Both men made waves with a cranky defiance of conventional wisdom -- Perot on trade, Dean on war -- and an appeal to the people -- Dean as the internet pioneer, Perot as the prince of Larry King Live. Both quickly gained a popular, populist following, then just as quickly lost it as the media looked closer. Both men wilted under the media glare. Both based their campaigns on the "It's just so simple" formulation. Running the country could be a breeze, they implied, if we would just do things their way. Neither one had much of a threshhold for listening to disagreement. Both were short, mouthy, and unscripted -- and blew up in unscripted moments (Dean and his vein-popping scream, Perot in his oddball ravings about Bush's vendetta against his daughter's wedding, or whatever it was).

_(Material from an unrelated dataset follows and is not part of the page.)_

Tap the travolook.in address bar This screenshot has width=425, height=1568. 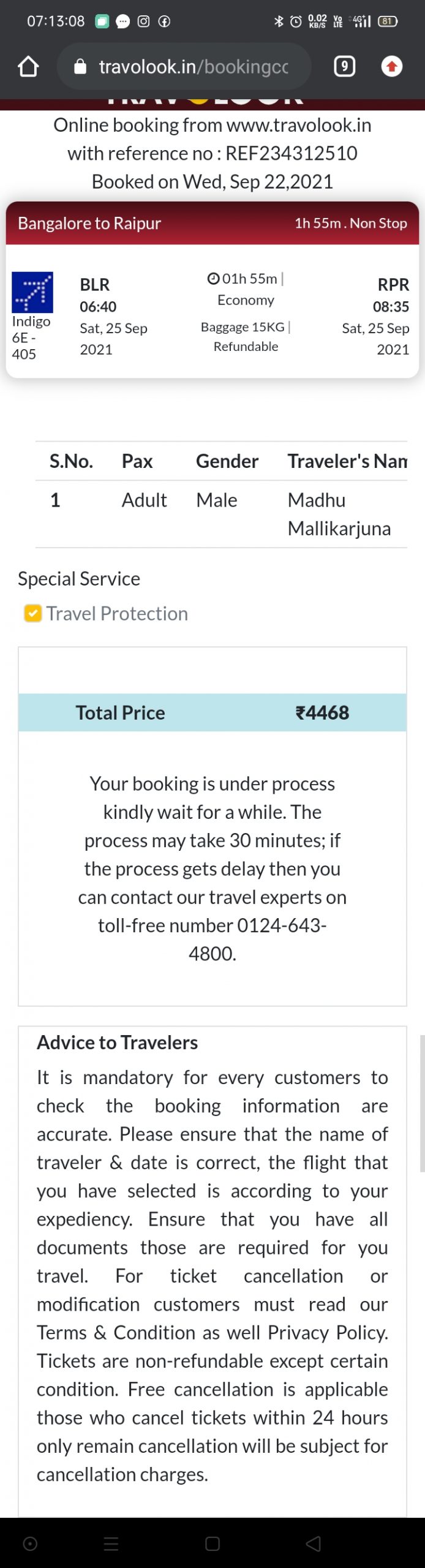[x=193, y=66]
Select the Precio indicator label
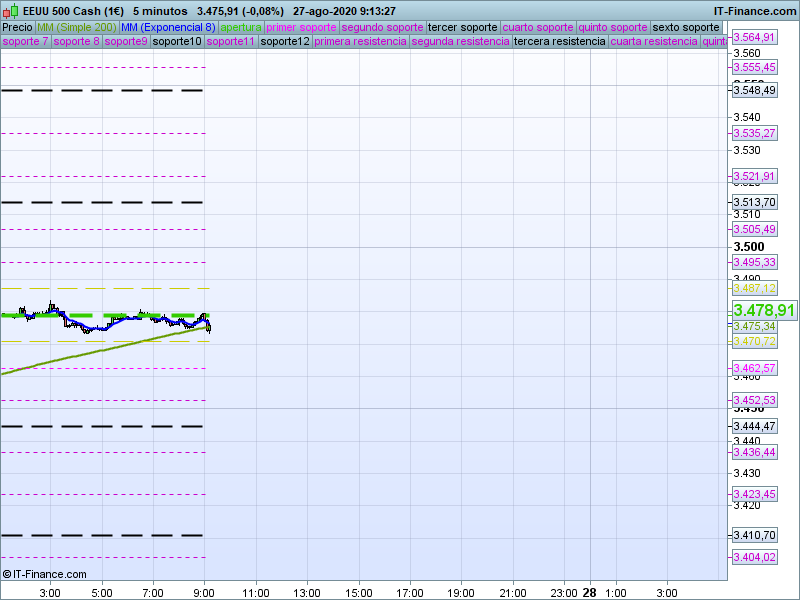Image resolution: width=800 pixels, height=600 pixels. point(17,27)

Comparisons to Goldwater flatter the "platform" that Dean ran on -- centrism with an angry, poulist face. Goldwater rejected the fundamentals of his party -- the moderate, country club Republican Party -- whereas Dean is about as conventional a Democrat as you'll find. And Dean could, in fact, still play the spoiler role that Perot played; an endorsement of Edwards could still shake up the race.

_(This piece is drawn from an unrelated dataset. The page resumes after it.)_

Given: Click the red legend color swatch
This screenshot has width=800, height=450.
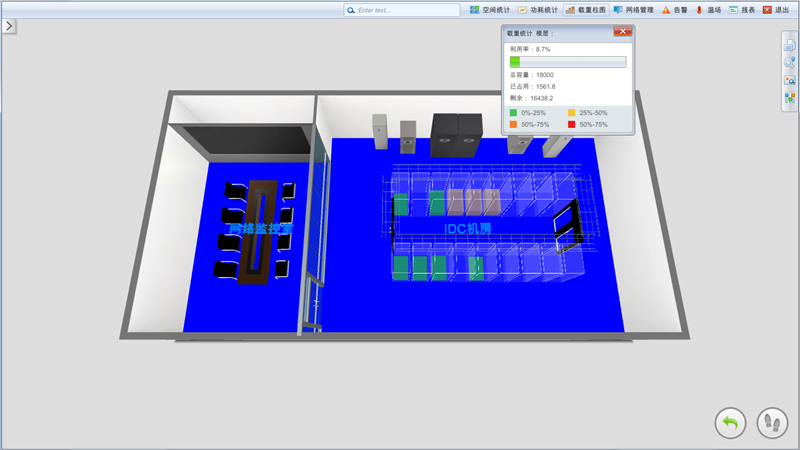Looking at the screenshot, I should click(x=572, y=125).
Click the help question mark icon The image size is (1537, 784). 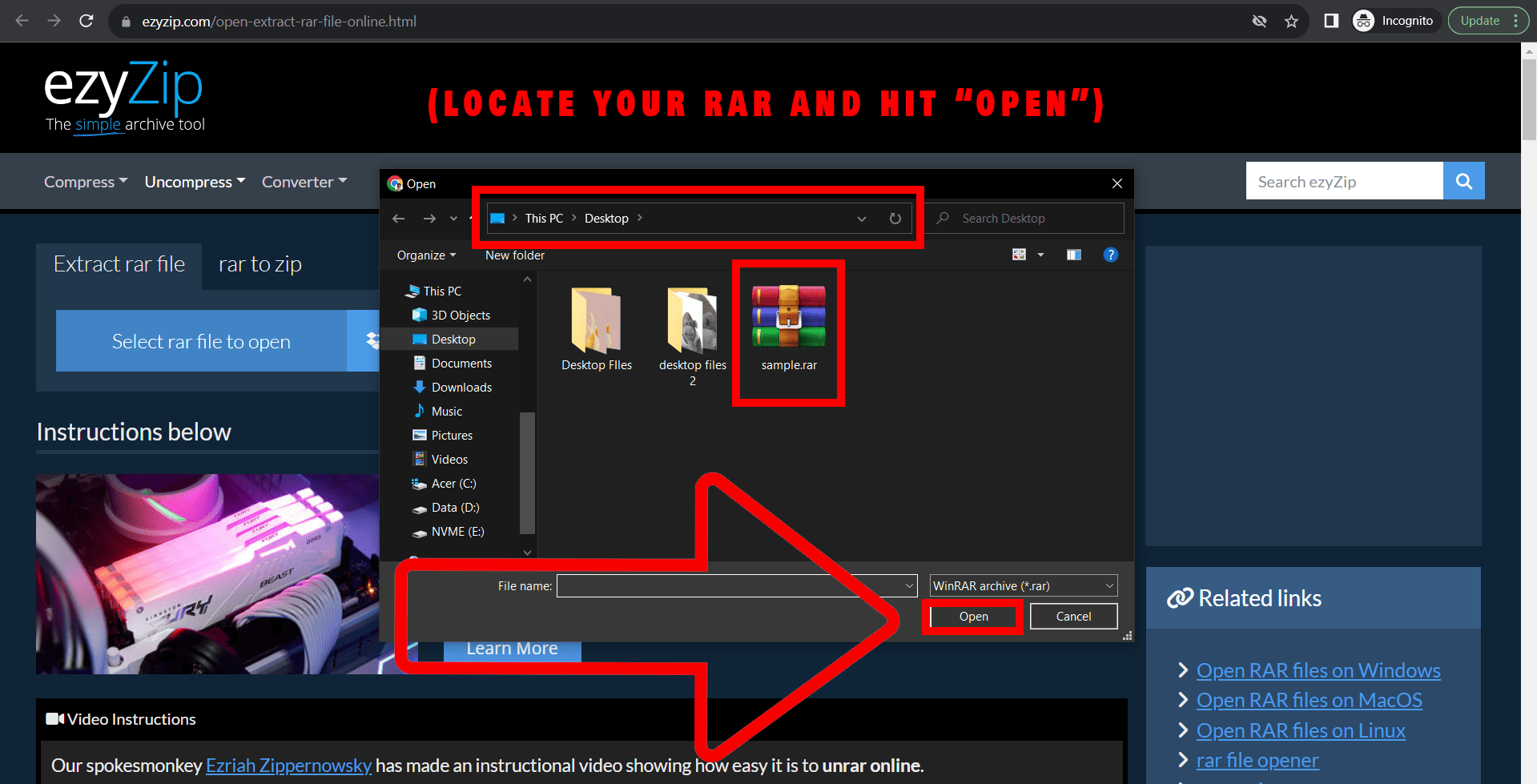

The WSJ's reasons for the Dean/Goldwater comparison don't fly. Dean "almost single-handedly pulled his party to the antiwar left," they say. This is doubtful. It was clear from the start that the Democrats would split hairs to disagree with how Bush went about the war.
Dean "was the first candidate to call for repealing all of the Bush tax cuts," and all the others imitated him. Hogwash. Dean had to back away from his position when it proved unpopular among the middle class. The Democrats have, since 2001, taken the line that they wished to hike taxes, but only for "the rich." That was the concensus position.

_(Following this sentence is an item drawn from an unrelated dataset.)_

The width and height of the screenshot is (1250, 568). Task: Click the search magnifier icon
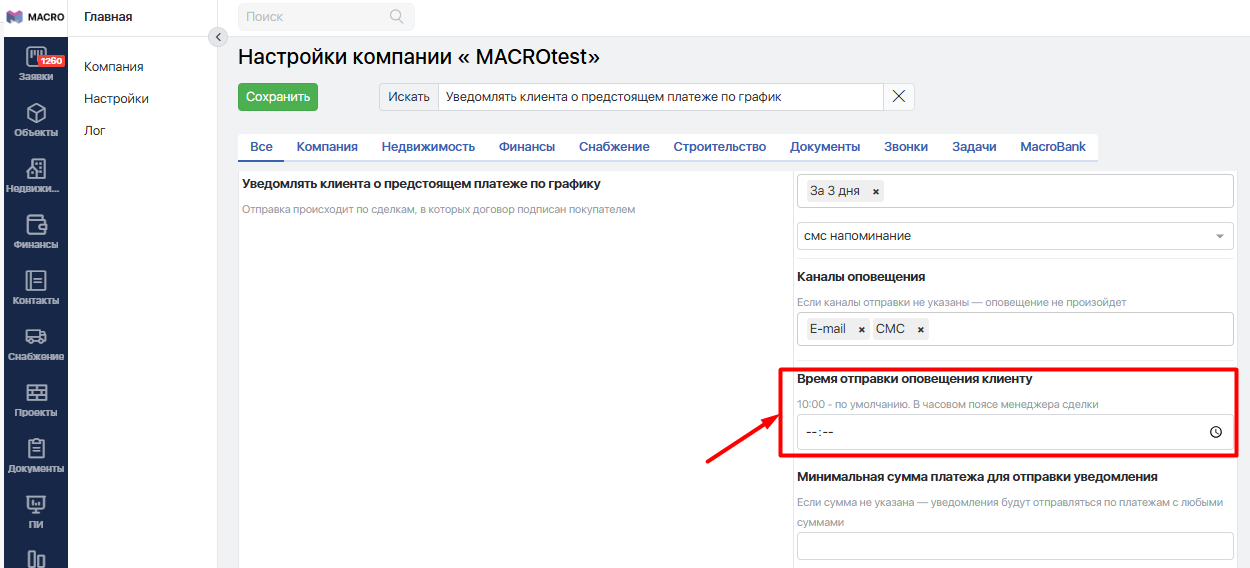(397, 16)
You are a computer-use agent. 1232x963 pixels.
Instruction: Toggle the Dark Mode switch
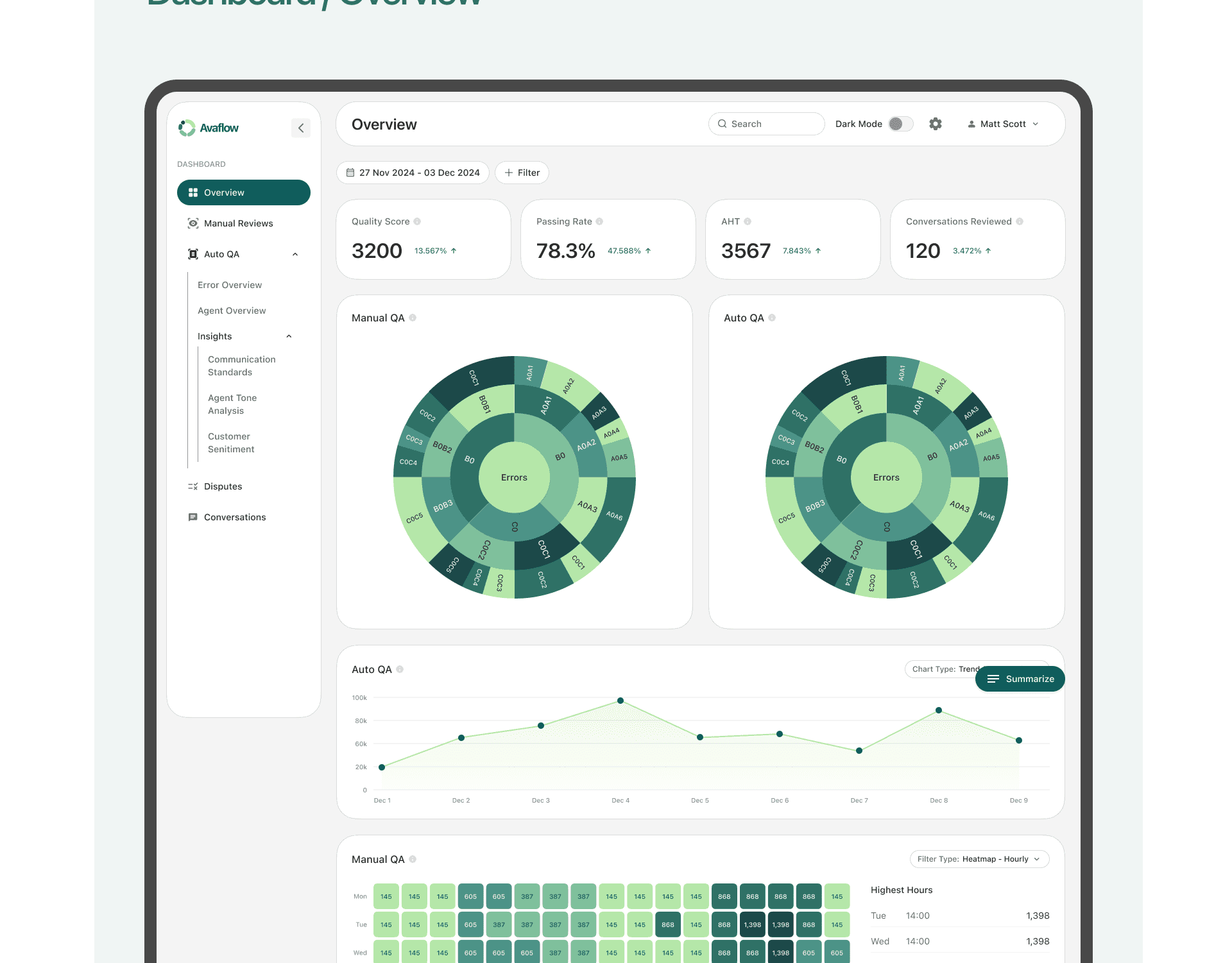[x=900, y=124]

"Mr. Kerry," the WSJ says, "has now adopted 90% of the Dean agenda and about 70% of his attitude. Oh, come on. Aside from the war, name one issue on which Kerry ever really disagreed with Dean. Their diffences amounted to: "Dean wants to nationalize health care in five easy steps; Kerry calls that rash and shortsighted, says at least six steps needed." Even if you do include the war in the mix, it's not clear how their opinions differed, other than being differently confused. Dean said we shouldn't have gone to war but, now that we're there, creating a stable Iraq is essential. Kerry's pretty sure he voted for something that said we might go to war but, now that we're there, why the hell should we put up any money without asking a bunch of damn fool questions people like Kerry should have asked before they stuck their damp fingers in the wind and voted accordingly.
I suppose it's possible that one day we'll sit around and talk about the Dean "revolution" that created the 21st century Democratic Party. If that's the case, though, I also suspect we'll be forced to note that the party he created went on to sport a half-life of about four days, only to follow the Whigs into history.